- RAW DATA:
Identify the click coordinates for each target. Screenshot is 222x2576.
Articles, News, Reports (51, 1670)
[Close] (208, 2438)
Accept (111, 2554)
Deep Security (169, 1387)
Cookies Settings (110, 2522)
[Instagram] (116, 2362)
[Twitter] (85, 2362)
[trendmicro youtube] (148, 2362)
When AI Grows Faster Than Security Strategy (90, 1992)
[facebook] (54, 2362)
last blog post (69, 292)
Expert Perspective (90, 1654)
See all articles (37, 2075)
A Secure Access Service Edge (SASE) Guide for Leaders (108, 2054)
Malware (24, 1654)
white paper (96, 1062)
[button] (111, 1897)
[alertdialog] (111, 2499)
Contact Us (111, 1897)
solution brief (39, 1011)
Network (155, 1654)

...

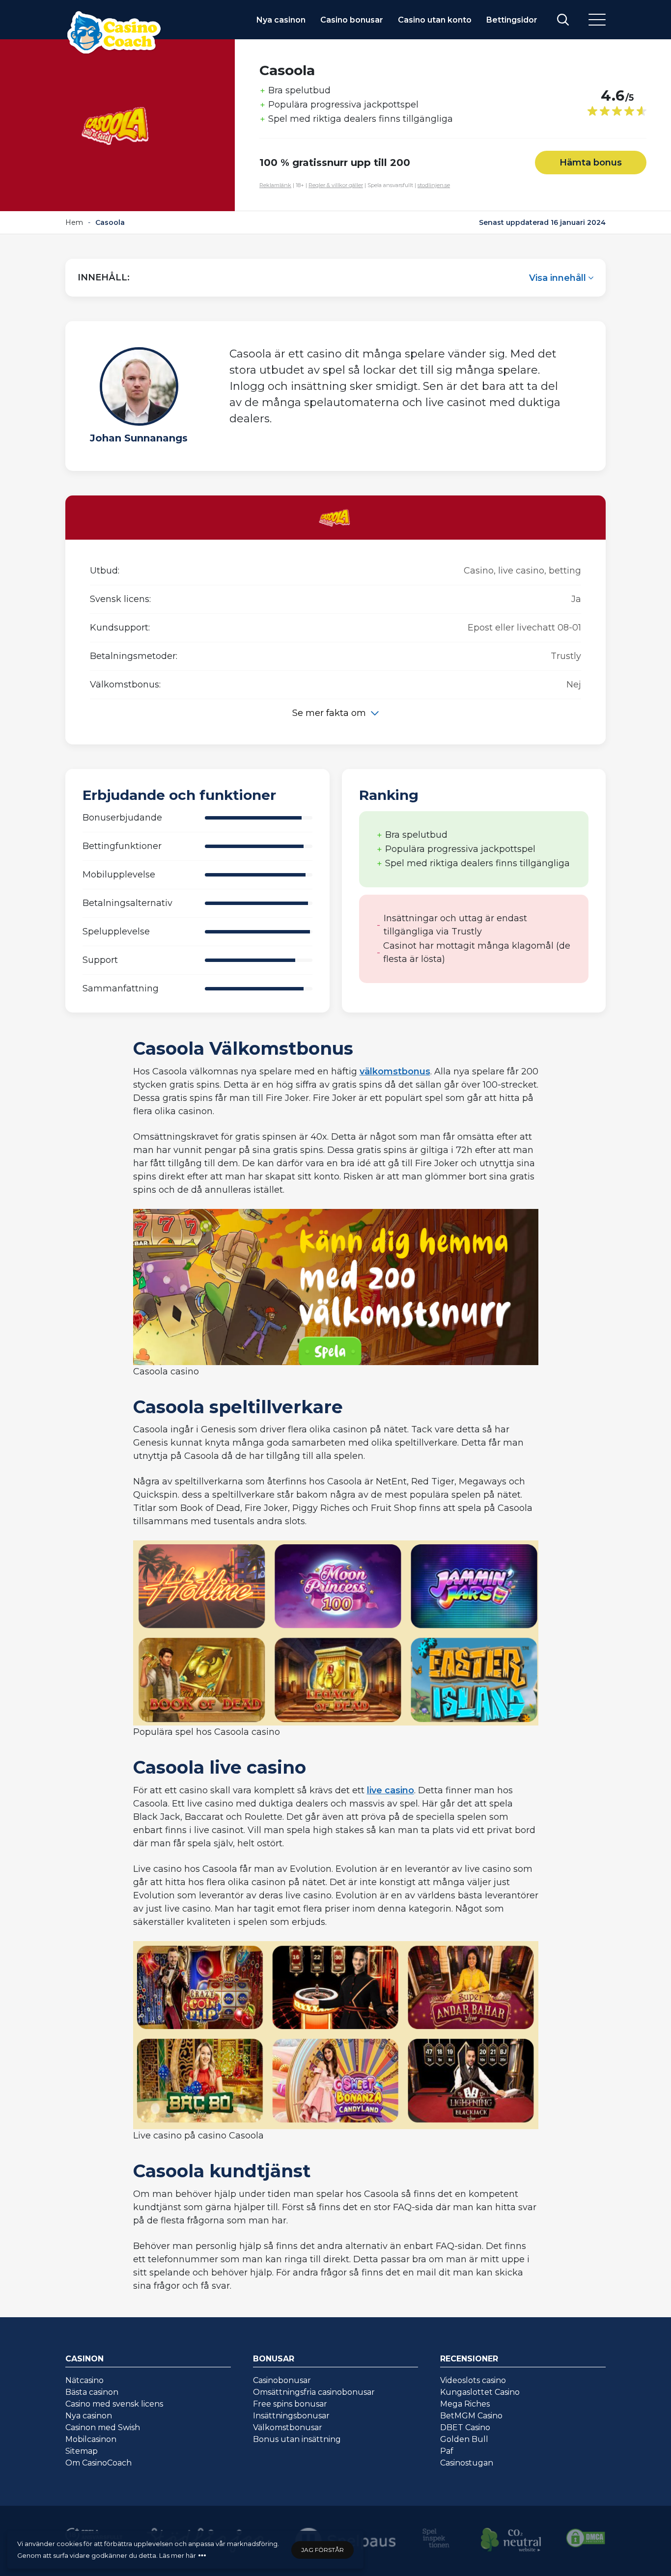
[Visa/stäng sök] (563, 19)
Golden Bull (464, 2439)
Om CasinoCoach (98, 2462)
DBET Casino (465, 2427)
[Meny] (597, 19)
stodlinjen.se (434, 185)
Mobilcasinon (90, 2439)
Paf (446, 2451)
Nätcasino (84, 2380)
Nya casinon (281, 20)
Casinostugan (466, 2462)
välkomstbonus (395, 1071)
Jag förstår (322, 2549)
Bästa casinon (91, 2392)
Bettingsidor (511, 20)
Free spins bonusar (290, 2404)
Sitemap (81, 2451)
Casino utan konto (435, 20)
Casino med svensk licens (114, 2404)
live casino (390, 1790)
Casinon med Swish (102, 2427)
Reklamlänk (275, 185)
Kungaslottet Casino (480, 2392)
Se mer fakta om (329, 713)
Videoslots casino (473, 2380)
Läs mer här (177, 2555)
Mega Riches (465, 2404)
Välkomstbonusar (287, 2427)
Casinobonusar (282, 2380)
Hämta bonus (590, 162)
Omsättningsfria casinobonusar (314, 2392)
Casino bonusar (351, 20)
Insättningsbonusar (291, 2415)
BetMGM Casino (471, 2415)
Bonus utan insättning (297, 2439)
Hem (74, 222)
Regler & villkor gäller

==

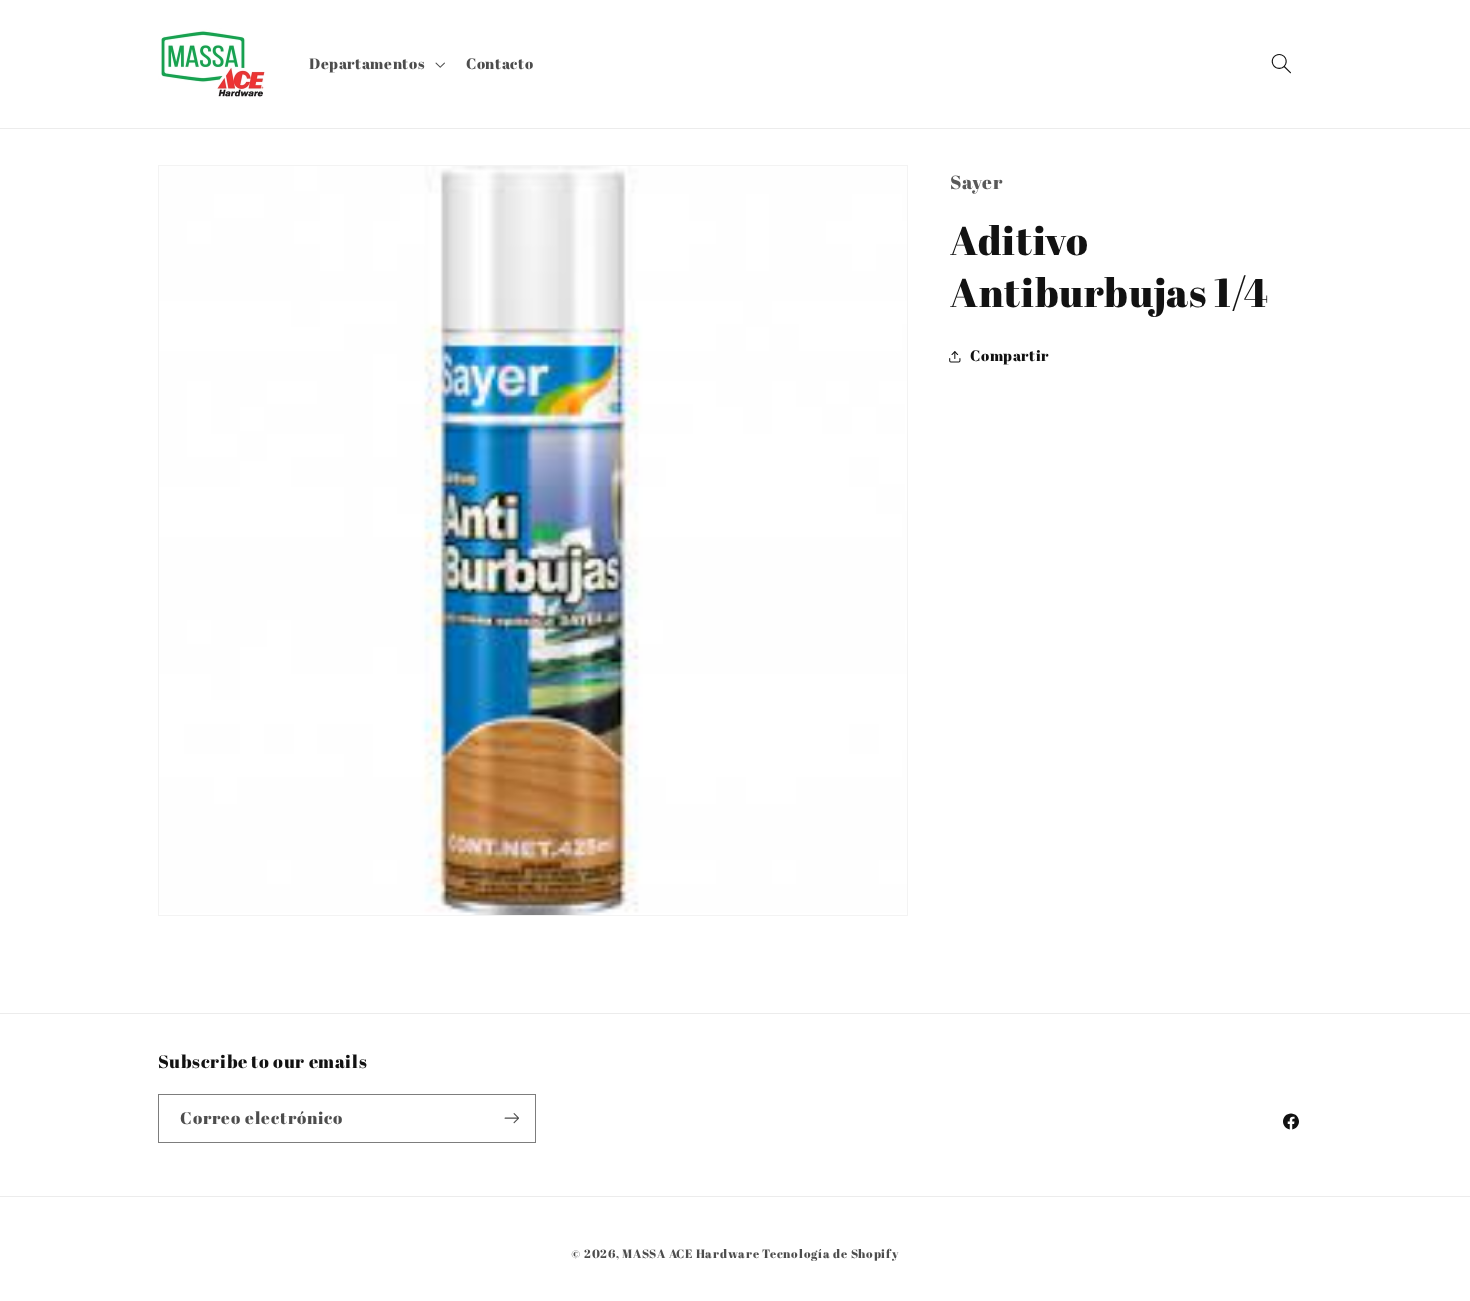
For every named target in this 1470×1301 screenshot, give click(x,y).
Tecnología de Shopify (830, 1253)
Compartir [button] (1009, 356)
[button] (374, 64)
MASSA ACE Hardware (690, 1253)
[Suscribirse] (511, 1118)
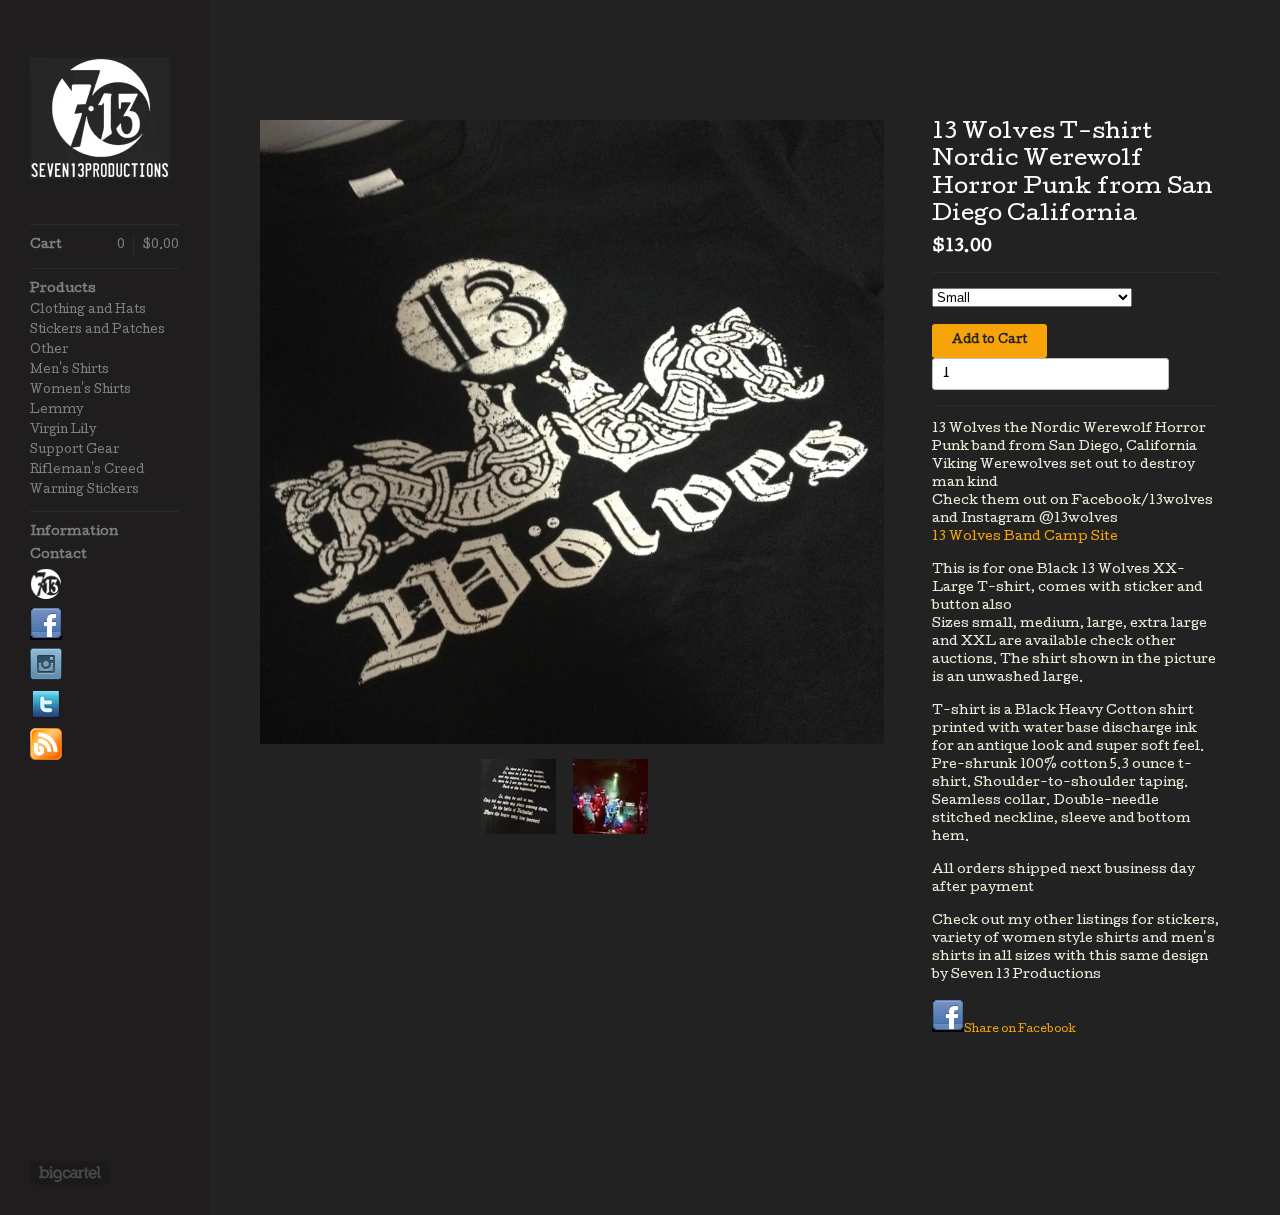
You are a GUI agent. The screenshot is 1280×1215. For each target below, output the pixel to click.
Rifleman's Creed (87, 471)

- PROBLEM TO SOLVE:
Return only the part of the records above that opens with the line containing "Identify the click" and closes with the line containing "[Twitter] (85, 2362)", ends included.

- COMPLETED EXERCISE:
Identify the click coordinates for each target. Screenshot is 222x2576.
Articles, News, Reports (51, 1670)
[Close] (208, 2438)
Accept (111, 2554)
Deep Security (169, 1387)
Cookies Settings (110, 2522)
[Instagram] (116, 2362)
[Twitter] (85, 2362)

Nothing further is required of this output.